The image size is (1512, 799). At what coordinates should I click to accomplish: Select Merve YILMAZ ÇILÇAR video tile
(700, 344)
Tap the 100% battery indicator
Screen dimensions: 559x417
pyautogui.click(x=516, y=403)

□ □ □

## Instructions to follow
For this exercise, output the entries above exactly as written.

## Task solution
The image size is (1512, 799). At what coordinates should I click to accomplish: Select Merve YILMAZ ÇILÇAR video tile
(700, 344)
Tap the 100% battery indicator
Screen dimensions: 559x417
pyautogui.click(x=516, y=403)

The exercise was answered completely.